One only needs to look at the ratings of the NCIS and Chicago franchises to see that procedurals are a safe and profitable bet for the networks. Audiences can miss several episodes without feeling lost when they jump back into the show, and the formulaic structure of these shows don’t require a viewer’s undivided attention while watching. With more ad dollars tied to dramas than any other genre on television and the potential for lucrative syndication deals, it’s clear this genre will continue to be dominant for the foreseeable future.
One of the most noteworthy trends this pilot season is the sharp increase in pilots starring women and people of color. In broadcast pilots, we’ve seen a jump of 81% in female lead characters and only a slight increase of 6% for multicultural characters. This number, however, is likely to increase as the topic of inclusion reflects the conversations people are having today.
Many of the shows featuring women as lead characters come from the law enforcement genre. The Bad Boys Spin-off (Gabrielle Union & Jessica Alba), Mrs. Otis Regrets (Katie Holmes), Chiefs (Aunjanue Ellis & Alana De La Garza), and The Holmes Sisters Project (Tisha Campbell-Martin) all have women suiting up in officer blue.
In a post-Weinstein, #MeToo entertainment industry, it was expected that the networks would strive for more inclusion in their programming going into 2018. The networks have at times faced backlash in the past for greenlighting shows that only star leading male characters. Also, the continued success of shows like This Is Us, Empire, and How to Get Away with Murder have made it undeniably clear that audiences are hungry for more diversity in television.
Women are making waves behind the camera as well. In 2017, only four women were hired to direct broadcast pilots. This year, 14 dramas and 9 comedies will be directed by women. Five of the fourteen women directing dramas are women from multicultural backgrounds.
REBOOTS, REMAKES, & SPIN-OFFS
What’s old is still new again! The Reboot, Remake, Spin-Off trend is one that looks to be continuing well into 2018. With the success of Young Sheldon and Will & Grace, networks are keeping the trend alive with orders for Magnum P.I. (CBS), Cagney and Lacey (CBS), Get Christie Love (ABC), Charmed (The CW), and Murphy Brown (CBS). Cable and streaming networks are just as gung ho on refreshing shows of the not-so-distant past. Noteworthy examples include The Chilling Adventures of Sabrina (Netflix), Mayans MC (FX), and Pretty Little Liars: The Perfectionists (Freeform).
With an overwhelming amount of content to choose from, it’s no wonder people are returning to old properties and characters they have familiarity.
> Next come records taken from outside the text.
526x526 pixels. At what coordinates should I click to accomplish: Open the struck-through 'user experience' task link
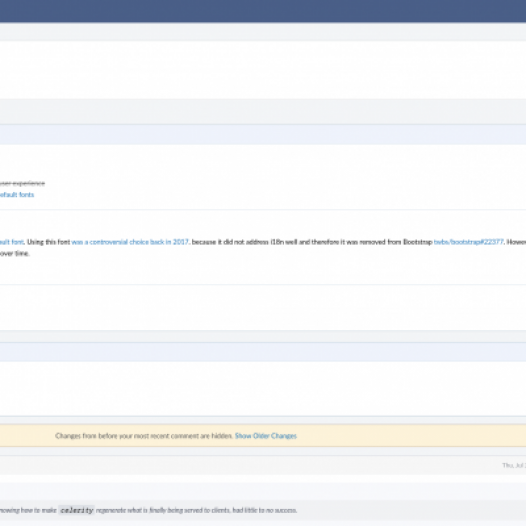[x=22, y=183]

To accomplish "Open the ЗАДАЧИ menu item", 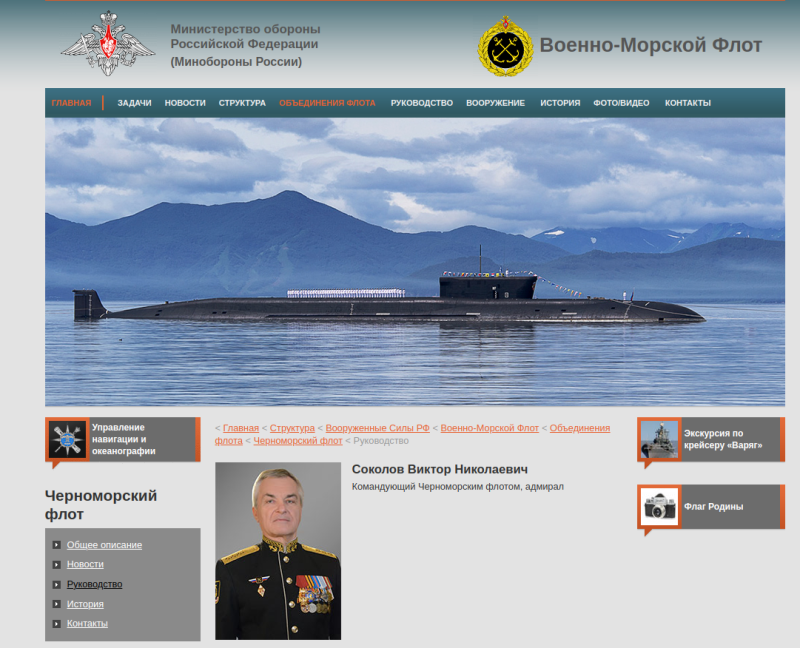I will click(134, 103).
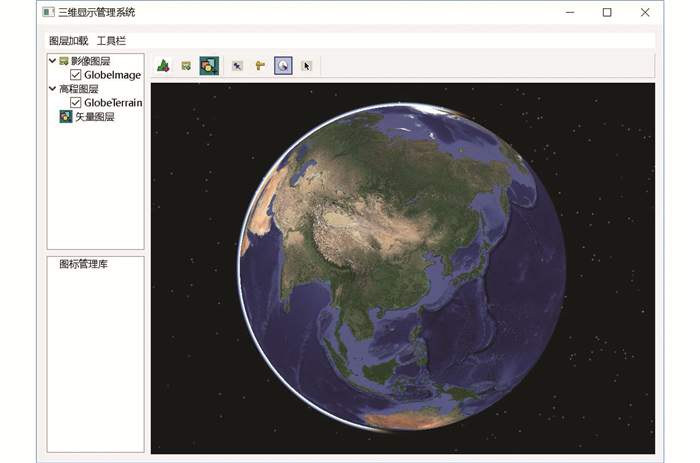This screenshot has height=463, width=700.
Task: Click the 图标管理库 panel label
Action: [x=90, y=265]
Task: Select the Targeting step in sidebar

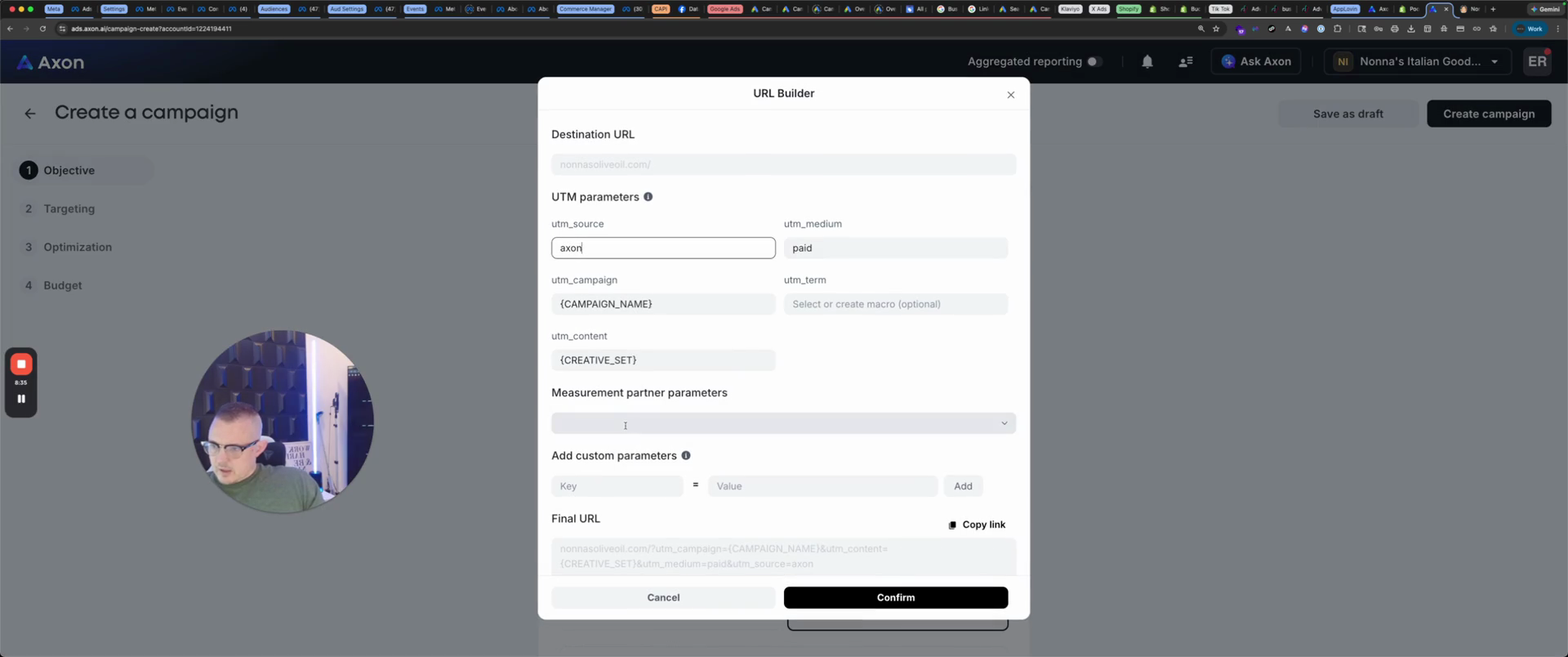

There’s a certain comfort in returning to a show with a familiar storyline and characters that feel like old friends. Why spend an hour searching through Netflix when you can check in with your old pals Jack, Karen, Will, and Grace?
DYS-FUN!-CTIONAL FAMILIESBroadcast television is still the place to go for a wide selection of family-friendly sitcoms, but one emerging trend has centered around non-traditional families. Plot lines this year involve divorced parents (Rel, Single Parents), badly behaving parents (I Mom So Hard, Daddy Issues), and the delightfully dysfunctional (Playing Dead, Our People, Pandas in New York, Fam). If audiences truly desire to see more accurate and relatable representations of families on television, there may be plenty of options to watch this fall.
We will have to wait until the networks make their series order announcements to see if these trends become the new normal. For brands, keeping an eye on the latest trends can keep you a step ahead of the game and tuned into what your audience will be bingeing next fall season.